Claims nurses ‘mistreated’
COFFS Harbour has been called out on national television by the NSW Nurses and Midwives’ Association with claims nurses are being stigmatised and treated poorly in the region.
The union’s general secretary, Brett Holmes, said on Sunrise he had received reports that a Coffs Harbour franchise “that sells muffins” is refusing to serve nurses.
Mr Holmes said he’d also received a report that a nurse who had moved from Sydney had been refused rentals in the area, after being forced to move out of a local caravan park as it was closing down.
“It’s just amazing,” Mr Holmes said.
“There is a level of fear and misunderstanding in the community, and we want to make it clear that nurses and midwives and every other health worker who could be exposed to Covid-19 at work are acutely aware of their infection control responsibilities.”
Mr Holmes further clarified that you’d have to touch surfaces or be in contact with droplets from an infected person to catch the illness.
“This virus doesn’t have legs, it doesn’t jump large distances off surfaces.”
Coffs Harbour locals have since taken to social media to share their disgust with the claims.
“This is bloody disgusting. It’s un-Australian. Apart from the fact that most nurses have no contact with infected C19 patients, what sort of moron thinks any nurse would not be following the strictest hygiene. Please these nurses don’t deserve this,” Mike O’Rourke said.
“We should be applauding these frontline heroes, not demeaning them and spitting on them and knocking them back for rentals. Absolutely disgusting behaviour,” Donna Webber said.
“It is so criminal as to how medical staff or any emergency worker is being treated at this time when we have a crisis on our hands. We are all in this together and we need to pull together and have respect for one another,” Lesley Smith said.
The Association’s statements come just days after local politicians, Coffs-Clarence Police and the Mid North Coast Local Health District released a joint statement imploring residents to treat frontline workers well.
MNCLHD chief executive Stewart Dowrick said some people who have been deemed ineligible for Covid-19 testing at the three clinics set up across the region have been taking frustrations out on local health care workers.
Mr Dowrick stated, as of last week a total of 2489 people on the Mid North Coast had been tested for Covid-19 and had been excluded.
“I can understand why people find it frustrating they cannot simply present at a clinic and be tested, but the eligibility criteria has been established for good reasons,” Mr Dowrick said.

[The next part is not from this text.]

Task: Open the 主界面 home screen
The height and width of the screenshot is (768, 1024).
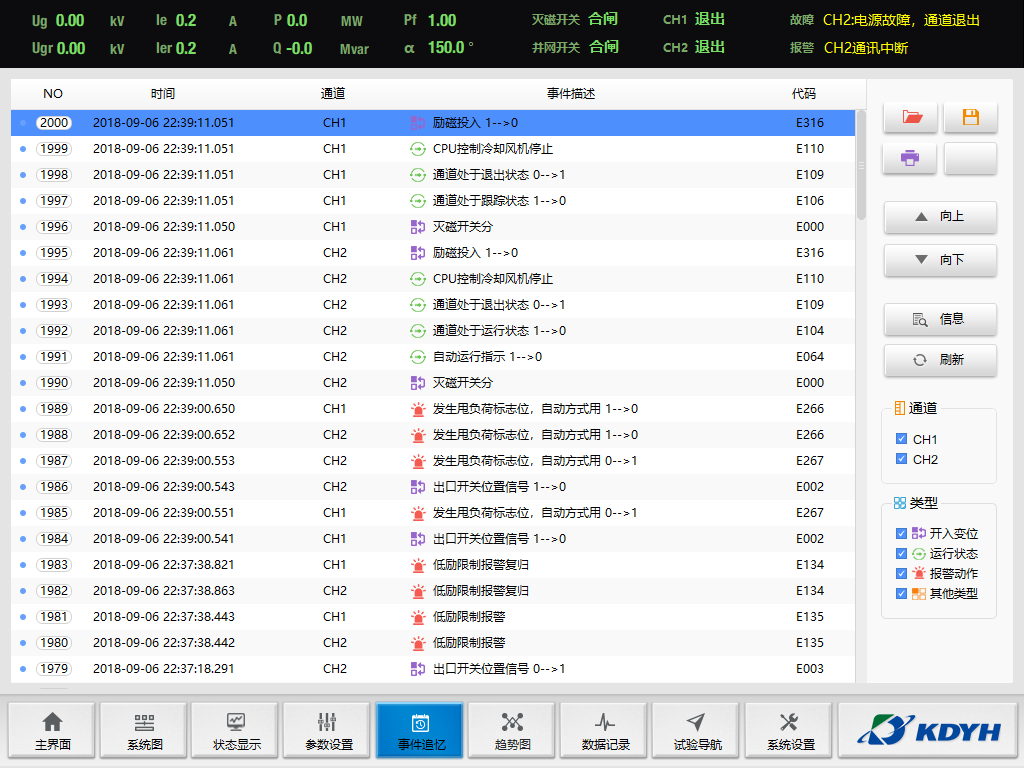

Residents are reminded they will only be tested for Covid-19 if they meet the following criteria:
- You have returned from overseas in the past 14 days and you develop respiratory illness with or without fever.
- You have been in close contact with a confirmed Covid-19 case in the past 14 days and you develop a respiratory illness with or without fever.
- You have severe community-acquired pneumonia and there is no clear cause.
- You are a healthcare worker who works directly with patients and you have a respiratory illness and a fever.